EXERCISE: Give all the records again, with no alterations.

RECORDS FOR PROCESSING:

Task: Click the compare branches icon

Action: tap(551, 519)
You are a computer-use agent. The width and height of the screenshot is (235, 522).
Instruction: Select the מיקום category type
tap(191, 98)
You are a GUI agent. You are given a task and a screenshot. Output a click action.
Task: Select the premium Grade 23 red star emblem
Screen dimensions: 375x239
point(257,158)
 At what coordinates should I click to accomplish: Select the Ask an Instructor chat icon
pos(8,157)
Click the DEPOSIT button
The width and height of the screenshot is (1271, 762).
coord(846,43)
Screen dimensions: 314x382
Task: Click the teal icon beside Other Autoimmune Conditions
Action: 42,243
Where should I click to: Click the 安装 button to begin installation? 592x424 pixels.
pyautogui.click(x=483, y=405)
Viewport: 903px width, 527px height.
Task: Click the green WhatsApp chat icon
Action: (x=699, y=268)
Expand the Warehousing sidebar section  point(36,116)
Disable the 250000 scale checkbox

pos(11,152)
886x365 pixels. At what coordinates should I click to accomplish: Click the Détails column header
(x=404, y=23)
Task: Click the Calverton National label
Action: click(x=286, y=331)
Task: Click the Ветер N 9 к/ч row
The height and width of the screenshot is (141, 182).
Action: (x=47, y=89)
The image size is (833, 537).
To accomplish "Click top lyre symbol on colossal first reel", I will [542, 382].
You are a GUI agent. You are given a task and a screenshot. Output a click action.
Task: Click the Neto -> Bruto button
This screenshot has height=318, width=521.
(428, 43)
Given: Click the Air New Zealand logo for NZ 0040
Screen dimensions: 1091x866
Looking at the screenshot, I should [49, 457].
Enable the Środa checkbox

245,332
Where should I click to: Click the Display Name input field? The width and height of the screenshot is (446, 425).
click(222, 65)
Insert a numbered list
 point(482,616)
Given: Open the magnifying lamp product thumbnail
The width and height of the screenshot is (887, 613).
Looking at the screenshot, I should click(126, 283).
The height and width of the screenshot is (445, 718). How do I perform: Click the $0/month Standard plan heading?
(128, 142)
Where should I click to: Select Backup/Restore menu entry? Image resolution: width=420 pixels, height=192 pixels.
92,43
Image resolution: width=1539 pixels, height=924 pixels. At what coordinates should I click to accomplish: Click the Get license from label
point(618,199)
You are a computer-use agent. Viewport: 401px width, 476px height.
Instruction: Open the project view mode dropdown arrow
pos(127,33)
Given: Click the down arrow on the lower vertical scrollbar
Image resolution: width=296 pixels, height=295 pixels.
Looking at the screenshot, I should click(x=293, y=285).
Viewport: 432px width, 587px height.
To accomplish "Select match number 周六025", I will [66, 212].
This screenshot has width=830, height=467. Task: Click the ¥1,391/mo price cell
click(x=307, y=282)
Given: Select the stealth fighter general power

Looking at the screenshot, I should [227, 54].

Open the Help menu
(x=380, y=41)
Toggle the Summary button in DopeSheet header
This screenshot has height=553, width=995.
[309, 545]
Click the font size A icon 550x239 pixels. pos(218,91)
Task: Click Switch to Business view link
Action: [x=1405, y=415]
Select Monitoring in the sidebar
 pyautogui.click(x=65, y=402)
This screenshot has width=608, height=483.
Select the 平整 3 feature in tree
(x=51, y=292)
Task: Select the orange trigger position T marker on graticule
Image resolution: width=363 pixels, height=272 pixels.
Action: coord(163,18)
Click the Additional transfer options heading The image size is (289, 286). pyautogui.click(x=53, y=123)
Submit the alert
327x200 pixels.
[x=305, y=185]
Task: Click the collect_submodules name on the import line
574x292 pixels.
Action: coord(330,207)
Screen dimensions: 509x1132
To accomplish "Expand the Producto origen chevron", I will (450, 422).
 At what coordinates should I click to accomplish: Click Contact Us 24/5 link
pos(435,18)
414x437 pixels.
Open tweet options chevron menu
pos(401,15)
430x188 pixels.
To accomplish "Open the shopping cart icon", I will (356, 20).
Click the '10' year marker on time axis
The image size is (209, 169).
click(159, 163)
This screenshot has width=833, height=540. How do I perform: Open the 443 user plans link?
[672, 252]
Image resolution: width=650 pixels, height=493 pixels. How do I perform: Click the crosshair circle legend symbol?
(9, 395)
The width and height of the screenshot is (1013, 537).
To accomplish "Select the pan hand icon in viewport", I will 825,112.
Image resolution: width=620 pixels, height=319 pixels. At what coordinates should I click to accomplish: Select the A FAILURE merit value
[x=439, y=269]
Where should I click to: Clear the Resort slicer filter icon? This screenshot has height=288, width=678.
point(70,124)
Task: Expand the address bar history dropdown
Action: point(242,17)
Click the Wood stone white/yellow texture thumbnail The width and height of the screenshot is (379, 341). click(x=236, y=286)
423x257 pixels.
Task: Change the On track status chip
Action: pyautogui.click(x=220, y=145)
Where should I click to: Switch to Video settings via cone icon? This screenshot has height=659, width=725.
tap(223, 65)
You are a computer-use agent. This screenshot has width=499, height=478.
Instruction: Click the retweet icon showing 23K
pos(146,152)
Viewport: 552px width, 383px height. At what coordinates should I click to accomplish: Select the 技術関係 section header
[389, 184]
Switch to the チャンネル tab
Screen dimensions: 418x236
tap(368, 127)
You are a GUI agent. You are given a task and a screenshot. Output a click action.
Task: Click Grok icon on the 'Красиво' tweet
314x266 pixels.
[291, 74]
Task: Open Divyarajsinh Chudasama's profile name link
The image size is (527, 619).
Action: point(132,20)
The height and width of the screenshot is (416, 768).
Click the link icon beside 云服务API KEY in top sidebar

TASK SOLUTION:
Task: Click the compare branches icon

Action: tap(551, 519)
You are a computer-use agent. The width and height of the screenshot is (235, 522).
Instruction: Select the מיקום category type
tap(191, 98)
You are a GUI agent. You are given a task and a screenshot. Output a click action.
Task: Select the premium Grade 23 red star emblem
Screen dimensions: 375x239
point(257,158)
 At what coordinates should I click to accomplish: Select the Ask an Instructor chat icon
pos(8,157)
Click the DEPOSIT button
The width and height of the screenshot is (1271, 762).
coord(846,43)
Screen dimensions: 314x382
Task: Click the teal icon beside Other Autoimmune Conditions
Action: 42,243
Where should I click to: Click the 安装 button to begin installation? 592x424 pixels.
pyautogui.click(x=483, y=405)
Viewport: 903px width, 527px height.
Task: Click the green WhatsApp chat icon
Action: (x=699, y=268)
Expand the Warehousing sidebar section  point(36,116)
Disable the 250000 scale checkbox

pos(11,152)
886x365 pixels. At what coordinates should I click to accomplish: Click the Détails column header
(x=404, y=23)
Task: Click the Calverton National label
Action: click(x=286, y=331)
Task: Click the Ветер N 9 к/ч row
The height and width of the screenshot is (141, 182).
Action: (x=47, y=89)
The image size is (833, 537).
To accomplish "Click top lyre symbol on colossal first reel", I will [542, 382].
You are a GUI agent. You are given a task and a screenshot. Output a click action.
Task: Click the Neto -> Bruto button
This screenshot has height=318, width=521.
(428, 43)
Given: Click the Air New Zealand logo for NZ 0040
Screen dimensions: 1091x866
Looking at the screenshot, I should [49, 457].
Enable the Środa checkbox

245,332
Where should I click to: Click the Display Name input field? The width and height of the screenshot is (446, 425).
click(222, 65)
Insert a numbered list
 point(482,616)
Given: Open the magnifying lamp product thumbnail
The width and height of the screenshot is (887, 613).
Looking at the screenshot, I should click(126, 283).
The height and width of the screenshot is (445, 718). How do I perform: Click the $0/month Standard plan heading?
(128, 142)
Where should I click to: Select Backup/Restore menu entry? Image resolution: width=420 pixels, height=192 pixels.
92,43
Image resolution: width=1539 pixels, height=924 pixels. At what coordinates should I click to accomplish: Click the Get license from label
point(618,199)
You are a computer-use agent. Viewport: 401px width, 476px height.
Instruction: Open the project view mode dropdown arrow
pos(127,33)
Given: Click the down arrow on the lower vertical scrollbar
Image resolution: width=296 pixels, height=295 pixels.
Looking at the screenshot, I should click(x=293, y=285).
Viewport: 432px width, 587px height.
To accomplish "Select match number 周六025", I will [66, 212].
This screenshot has width=830, height=467. Task: Click the ¥1,391/mo price cell
click(x=307, y=282)
Given: Select the stealth fighter general power

Looking at the screenshot, I should [227, 54].

Open the Help menu
(x=380, y=41)
Toggle the Summary button in DopeSheet header
This screenshot has height=553, width=995.
[309, 545]
Click the font size A icon 550x239 pixels. pos(218,91)
Task: Click Switch to Business view link
Action: [x=1405, y=415]
Select Monitoring in the sidebar
 pyautogui.click(x=65, y=402)
This screenshot has width=608, height=483.
Select the 平整 3 feature in tree
(x=51, y=292)
Task: Select the orange trigger position T marker on graticule
Image resolution: width=363 pixels, height=272 pixels.
Action: coord(163,18)
Click the Additional transfer options heading The image size is (289, 286). pyautogui.click(x=53, y=123)
Submit the alert
327x200 pixels.
[x=305, y=185]
Task: Click the collect_submodules name on the import line
574x292 pixels.
Action: coord(330,207)
Screen dimensions: 509x1132
To accomplish "Expand the Producto origen chevron", I will (450, 422).
 At what coordinates should I click to accomplish: Click Contact Us 24/5 link
pos(435,18)
414x437 pixels.
Open tweet options chevron menu
pos(401,15)
430x188 pixels.
To accomplish "Open the shopping cart icon", I will (356, 20).
Click the '10' year marker on time axis
The image size is (209, 169).
click(159, 163)
This screenshot has width=833, height=540. How do I perform: Open the 443 user plans link?
[672, 252]
Image resolution: width=650 pixels, height=493 pixels. How do I perform: Click the crosshair circle legend symbol?
(9, 395)
The width and height of the screenshot is (1013, 537).
To accomplish "Select the pan hand icon in viewport", I will 825,112.
Image resolution: width=620 pixels, height=319 pixels. At what coordinates should I click to accomplish: Select the A FAILURE merit value
[x=439, y=269]
Where should I click to: Clear the Resort slicer filter icon? This screenshot has height=288, width=678.
point(70,124)
Task: Expand the address bar history dropdown
Action: point(242,17)
Click the Wood stone white/yellow texture thumbnail The width and height of the screenshot is (379, 341). click(x=236, y=286)
423x257 pixels.
Task: Change the On track status chip
Action: pyautogui.click(x=220, y=145)
Where should I click to: Switch to Video settings via cone icon? This screenshot has height=659, width=725.
tap(223, 65)
You are a computer-use agent. This screenshot has width=499, height=478.
Instruction: Click the retweet icon showing 23K
pos(146,152)
Viewport: 552px width, 383px height. At what coordinates should I click to accomplish: Select the 技術関係 section header
[389, 184]
Switch to the チャンネル tab
Screen dimensions: 418x236
tap(368, 127)
You are a GUI agent. You are given a task and a screenshot. Output a click action.
Task: Click Grok icon on the 'Красиво' tweet
314x266 pixels.
[291, 74]
Task: Open Divyarajsinh Chudasama's profile name link
The image size is (527, 619).
Action: point(132,20)
The height and width of the screenshot is (416, 768).
Click the link icon beside 云服务API KEY in top sidebar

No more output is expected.